Marroquin J. L. (1976) Human Visual Perception of Structure. Masters degree thesis, MIT Dept. of Electrical Engineering & Computer Science
There is ... a basic issue that is only very seldomly discuscussed: What do we mean by "visual experience"? Very often the problem of vision is oversimplified, and to "see" a scene is identified with the task of computing a verbal description of it. This problem is difficult enough, but it is important to recognize that there is much more in visual perception than assigning verbal labels to "objects".
If we pay attention to what we actually see, instead of thinking about it, we find that our visual experience is richer than any verbal description. This fact becomes evident as we observe a pictoric representation of a landscape - i.e., a non-verbal description - and compare the visual image with a literary description of the same scene or, further, with a list of the "objects" it contains. Moreover, we all recognize that certain visual patterns have qualities such as simplicity, elegance, unity, beauty, harmony, etc., but all these words denote experiences which are almost impossible to be described verbally, and which cannot be explained by a theory which considers visual perception merely as the assignment of verbal labels.
A further consequence of the "labeling" models is the belief that perception is based on the "detection" of certain features or structures that are "out there". This concept can be useful in the construction of "pattern recognition" devices, but as a model of human perception it can be very misleading because ... it is contradicted by many experimental facts.
A more realistic framework is to consider that the main function performed by the processes that underlie visual experience is to organize the input information in such a way as to construct what we call "reality", i.e. our world of surfaces, textures, structures, objects, etc. From this standpoint, perception is considered to be the result of the interaction of two systems of "forces": External forces originated by the pattern of stimulation at the retinal mosaic, ("proximal stimulus") and internal organizing forces resulting from the topological structure of the neural network.
At this point it is impossible to determine experimentally what "subjective experience" is (and maybe it will never be possible). However it seems reasonable to suppose that it arises as a correlate of physiological processes occuring in the brain. If this is the case, it follows that there must be an isomorphism between the structure of subjective experience and that of the underlying brain processes. If we adopt this point of view, then we may say that the structures we perceive in the world are constructed, rather than detected, by the brain. The subjective perception of structure is the correlate of internal organizing processes acting upon the visual input.

* Job A
Name the qualities that the passage on visual perception says certain visual patterns have.
* Job B
Carry on the passage on visual perception from its last sentence.

* Extracted data
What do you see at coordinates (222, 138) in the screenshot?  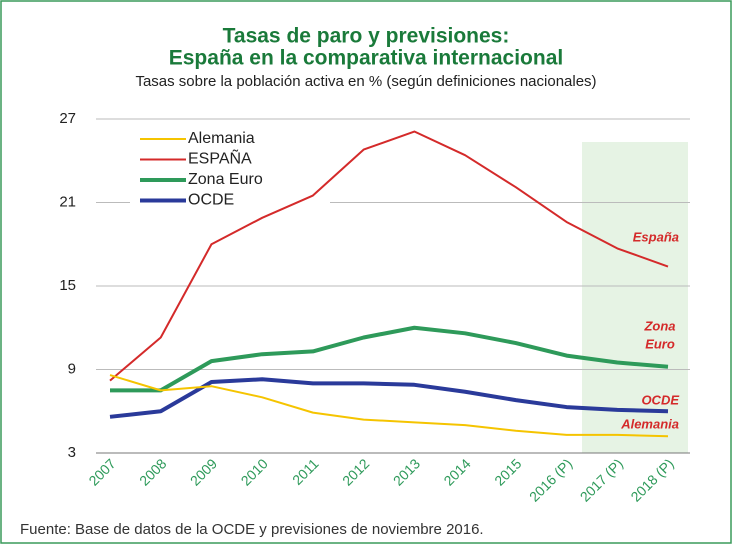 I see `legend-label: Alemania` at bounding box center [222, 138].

--

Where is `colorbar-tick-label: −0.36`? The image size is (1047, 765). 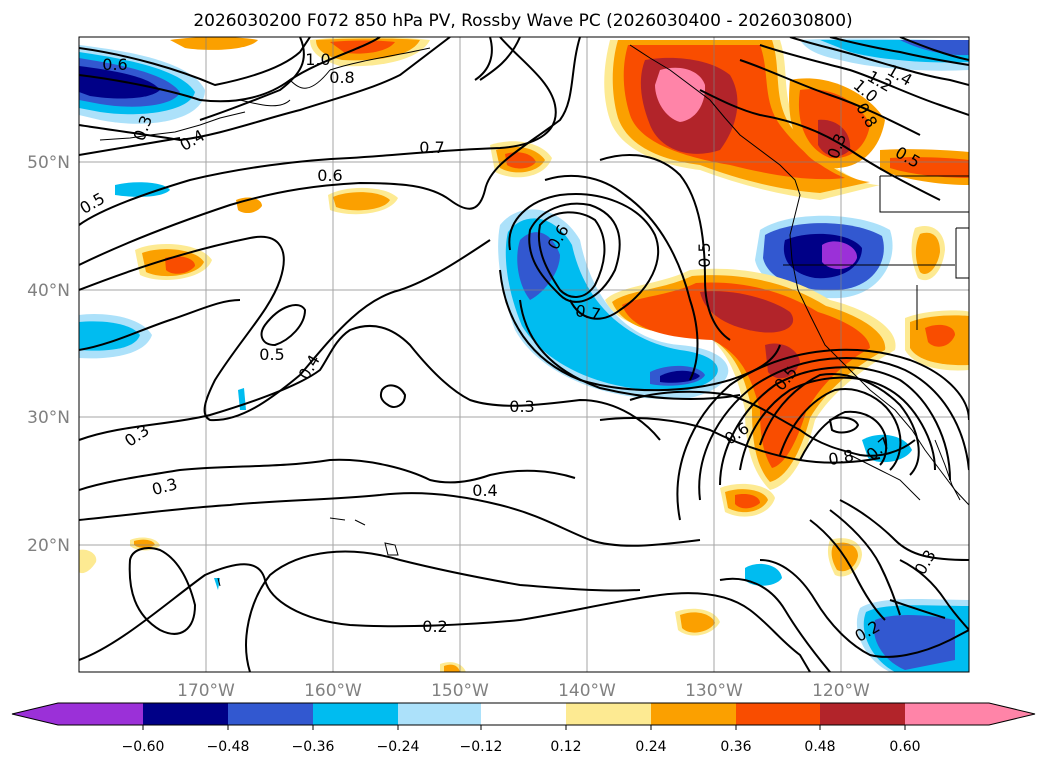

* Expected answer A
simplicity, elegance, unity, beauty, harmony

* Expected answer B
This does not mean, of course, that all the organizations we see are purely imaginary. Our survival demonstrates that the structures constructed by the brain are generally well correlated with the objective structures occuring in the physical world. For example, the internal construction of a region of the visual field as a segregated unit is generally correlated with the existence of a corresponding unit in the physical enviroment (i.e., an "object"). A corollary of this theory is that our perception along a "continuum" between Chaos and Order, must be restricted to a small region within it by our perceptual apparatus, in the same way as our perception of the electromagnetic waves is restricted to a small region of the spectrum. This conjecture is supported by the fact that when we observe an unstructured (chaotic) pattern, such as dynamic "noise", the brain tends to impose structure on it, thus limiting our potential perception of "disorder", and on the other hand, a pattern with too high adegree of organization tends to fragment and be perceived as a collection of lower order "substructures".
The basic law that the perceptual organizing processes follow is a tendency to form segregated units of increasing size and complexity in a hierarchical way. This means that the most stable organization of a large field is not that in which elementary "atoms" or micro-elements are held together by a single global force, but rather, a tree-like structure in which the microelements are held together in small clusters or "molecules", which in turn, are grouped together into larger units, and so on until the whole field is organized.
We observe two forces in action as the cause of this behavior: Cohesive forces which tend to form clusters, and "surface tension" forces, which segregate these clusters as independent, complete units. As the analogy with the physical process from which I am borrowing this term suggests (the formation of soap bubbles, for example), both forces arise from a single underlying principle: the attraction forces between units. These forces, in turn, follow two important laws: the "principle of homogeneity" and the "principle of relative proximity".
1.3.2 Principle of homogeneity:
This principle, first observed by the Gestalt Psychologists, can be stated as follows: "Homogeneity in a field generates cohesive forces and inhomogeneities generate segregating forces." This means that if a region in the retinal mosaic receives uniform stimulation, it will form a unit, while discontinuities in the stimulation (edges, lines) will segregate the unit from the rest of the field.
1.3.3 Principle of relative proximity:
This principle states that the attraction force between two units varies directly with their size, "strength", and with the degree of similarity between them, and inversely with the distance between their centers of gravity.
This principle is slightly recursive in the sense that the "strength" of a unit depends on the local attraction forces between the sub-units that form it, as well as on the degree of its internal organization.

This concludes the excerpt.